+++ Extracted data +++

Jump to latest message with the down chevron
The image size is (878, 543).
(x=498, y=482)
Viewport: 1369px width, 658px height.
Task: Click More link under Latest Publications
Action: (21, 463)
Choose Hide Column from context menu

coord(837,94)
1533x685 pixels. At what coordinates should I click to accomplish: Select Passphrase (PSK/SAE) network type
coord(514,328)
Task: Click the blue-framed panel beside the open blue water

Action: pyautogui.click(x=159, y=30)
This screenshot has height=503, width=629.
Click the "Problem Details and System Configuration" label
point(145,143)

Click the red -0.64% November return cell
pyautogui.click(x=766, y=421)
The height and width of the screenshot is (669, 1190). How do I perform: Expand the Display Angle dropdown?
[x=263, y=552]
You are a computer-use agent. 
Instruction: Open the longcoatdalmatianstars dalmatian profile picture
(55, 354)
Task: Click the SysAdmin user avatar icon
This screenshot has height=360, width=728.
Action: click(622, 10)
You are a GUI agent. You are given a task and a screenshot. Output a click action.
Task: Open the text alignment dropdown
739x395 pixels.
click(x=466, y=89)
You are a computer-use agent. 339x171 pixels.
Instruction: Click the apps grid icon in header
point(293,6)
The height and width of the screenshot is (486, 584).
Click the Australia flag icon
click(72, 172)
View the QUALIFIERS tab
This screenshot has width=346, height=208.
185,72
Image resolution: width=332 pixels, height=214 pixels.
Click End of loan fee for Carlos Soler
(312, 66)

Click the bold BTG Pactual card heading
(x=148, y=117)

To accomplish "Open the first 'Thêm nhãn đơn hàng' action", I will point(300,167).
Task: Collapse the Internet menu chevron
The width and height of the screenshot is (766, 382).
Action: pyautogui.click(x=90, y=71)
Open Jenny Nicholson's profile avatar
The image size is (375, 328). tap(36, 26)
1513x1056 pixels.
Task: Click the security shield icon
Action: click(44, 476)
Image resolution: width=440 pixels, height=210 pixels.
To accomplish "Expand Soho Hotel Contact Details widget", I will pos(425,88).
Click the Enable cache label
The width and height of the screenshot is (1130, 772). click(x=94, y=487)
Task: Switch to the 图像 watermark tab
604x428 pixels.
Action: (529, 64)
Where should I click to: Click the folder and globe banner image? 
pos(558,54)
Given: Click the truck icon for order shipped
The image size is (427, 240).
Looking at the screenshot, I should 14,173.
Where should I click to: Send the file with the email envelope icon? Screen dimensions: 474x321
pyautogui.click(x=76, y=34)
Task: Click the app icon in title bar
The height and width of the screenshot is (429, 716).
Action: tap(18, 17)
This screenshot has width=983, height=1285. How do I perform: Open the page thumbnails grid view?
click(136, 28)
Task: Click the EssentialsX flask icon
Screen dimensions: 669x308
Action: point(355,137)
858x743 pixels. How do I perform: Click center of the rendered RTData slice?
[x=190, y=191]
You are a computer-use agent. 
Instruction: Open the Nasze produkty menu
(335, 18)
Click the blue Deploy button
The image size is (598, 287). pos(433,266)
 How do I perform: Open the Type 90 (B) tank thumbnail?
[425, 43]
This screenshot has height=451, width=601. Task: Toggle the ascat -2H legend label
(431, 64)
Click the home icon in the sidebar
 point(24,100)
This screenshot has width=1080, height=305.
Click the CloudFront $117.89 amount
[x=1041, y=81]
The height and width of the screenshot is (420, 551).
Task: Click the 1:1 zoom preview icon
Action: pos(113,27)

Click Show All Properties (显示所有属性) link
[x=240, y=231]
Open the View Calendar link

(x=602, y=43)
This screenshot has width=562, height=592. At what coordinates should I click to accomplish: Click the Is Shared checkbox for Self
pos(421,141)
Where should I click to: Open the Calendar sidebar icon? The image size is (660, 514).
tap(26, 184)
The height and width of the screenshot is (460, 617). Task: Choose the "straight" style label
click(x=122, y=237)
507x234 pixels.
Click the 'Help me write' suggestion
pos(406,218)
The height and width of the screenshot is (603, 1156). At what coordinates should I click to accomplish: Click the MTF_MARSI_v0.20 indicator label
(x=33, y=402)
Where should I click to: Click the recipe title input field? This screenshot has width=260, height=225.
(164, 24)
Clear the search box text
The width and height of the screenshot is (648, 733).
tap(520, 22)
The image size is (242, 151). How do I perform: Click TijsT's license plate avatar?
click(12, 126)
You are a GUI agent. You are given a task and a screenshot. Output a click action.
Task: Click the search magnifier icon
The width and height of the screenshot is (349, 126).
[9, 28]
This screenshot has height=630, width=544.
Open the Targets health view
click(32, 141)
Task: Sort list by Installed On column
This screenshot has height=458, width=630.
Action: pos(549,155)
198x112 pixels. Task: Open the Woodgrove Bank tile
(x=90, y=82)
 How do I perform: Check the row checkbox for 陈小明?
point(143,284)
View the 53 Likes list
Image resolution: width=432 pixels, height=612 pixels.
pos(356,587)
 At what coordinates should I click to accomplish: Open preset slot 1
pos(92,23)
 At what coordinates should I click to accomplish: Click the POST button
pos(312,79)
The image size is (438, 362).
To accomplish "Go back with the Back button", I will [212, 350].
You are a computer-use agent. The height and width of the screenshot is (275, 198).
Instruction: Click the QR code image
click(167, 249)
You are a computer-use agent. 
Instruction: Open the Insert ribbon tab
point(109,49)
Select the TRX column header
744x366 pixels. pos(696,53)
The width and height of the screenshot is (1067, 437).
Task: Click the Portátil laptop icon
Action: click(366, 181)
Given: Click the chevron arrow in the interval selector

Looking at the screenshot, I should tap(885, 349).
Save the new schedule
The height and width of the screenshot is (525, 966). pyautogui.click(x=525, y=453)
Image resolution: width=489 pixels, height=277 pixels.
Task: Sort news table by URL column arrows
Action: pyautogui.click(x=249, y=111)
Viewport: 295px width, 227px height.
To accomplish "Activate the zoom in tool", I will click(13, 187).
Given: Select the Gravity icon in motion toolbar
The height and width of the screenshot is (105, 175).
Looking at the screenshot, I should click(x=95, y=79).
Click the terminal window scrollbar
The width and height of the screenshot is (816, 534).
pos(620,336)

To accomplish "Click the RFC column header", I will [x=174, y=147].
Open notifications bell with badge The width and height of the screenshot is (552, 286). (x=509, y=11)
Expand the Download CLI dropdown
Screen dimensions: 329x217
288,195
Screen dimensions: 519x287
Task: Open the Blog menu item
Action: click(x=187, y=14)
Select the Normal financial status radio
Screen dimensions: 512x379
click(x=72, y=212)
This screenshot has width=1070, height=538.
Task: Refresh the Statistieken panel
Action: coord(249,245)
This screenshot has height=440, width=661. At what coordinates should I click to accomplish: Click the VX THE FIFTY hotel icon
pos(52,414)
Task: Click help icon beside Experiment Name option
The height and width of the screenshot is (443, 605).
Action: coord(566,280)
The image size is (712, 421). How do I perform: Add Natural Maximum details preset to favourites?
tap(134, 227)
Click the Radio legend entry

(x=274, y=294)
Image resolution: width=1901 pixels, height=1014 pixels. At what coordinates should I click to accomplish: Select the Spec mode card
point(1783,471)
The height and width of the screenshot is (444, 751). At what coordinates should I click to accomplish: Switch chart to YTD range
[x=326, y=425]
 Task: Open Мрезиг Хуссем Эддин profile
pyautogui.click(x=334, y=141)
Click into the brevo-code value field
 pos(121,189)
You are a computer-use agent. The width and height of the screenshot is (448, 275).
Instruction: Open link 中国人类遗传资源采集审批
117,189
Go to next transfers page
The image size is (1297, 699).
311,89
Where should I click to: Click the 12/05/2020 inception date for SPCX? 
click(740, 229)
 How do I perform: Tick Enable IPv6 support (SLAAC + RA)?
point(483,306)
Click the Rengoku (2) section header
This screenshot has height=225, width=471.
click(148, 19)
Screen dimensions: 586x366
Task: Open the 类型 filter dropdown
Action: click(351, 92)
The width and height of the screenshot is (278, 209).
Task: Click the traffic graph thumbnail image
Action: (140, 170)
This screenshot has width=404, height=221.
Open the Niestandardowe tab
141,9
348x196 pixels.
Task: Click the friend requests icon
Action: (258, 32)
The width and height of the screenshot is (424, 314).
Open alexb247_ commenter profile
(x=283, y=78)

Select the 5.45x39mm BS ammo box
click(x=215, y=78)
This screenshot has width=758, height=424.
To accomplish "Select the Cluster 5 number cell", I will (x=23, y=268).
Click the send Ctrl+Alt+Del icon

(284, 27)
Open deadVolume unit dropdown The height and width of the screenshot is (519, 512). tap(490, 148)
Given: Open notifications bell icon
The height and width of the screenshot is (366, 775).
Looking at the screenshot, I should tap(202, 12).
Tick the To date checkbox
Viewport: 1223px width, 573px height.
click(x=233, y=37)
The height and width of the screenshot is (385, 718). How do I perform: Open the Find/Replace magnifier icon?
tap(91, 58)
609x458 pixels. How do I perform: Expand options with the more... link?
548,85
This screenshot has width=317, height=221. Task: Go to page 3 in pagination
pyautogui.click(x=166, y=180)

+++

## Prompt
Your answer must hold the line containing "This screenshot has width=317, height=221." and all lines after it in the entries above, exactly, and nothing else.

## Answer
This screenshot has width=317, height=221. Task: Go to page 3 in pagination
pyautogui.click(x=166, y=180)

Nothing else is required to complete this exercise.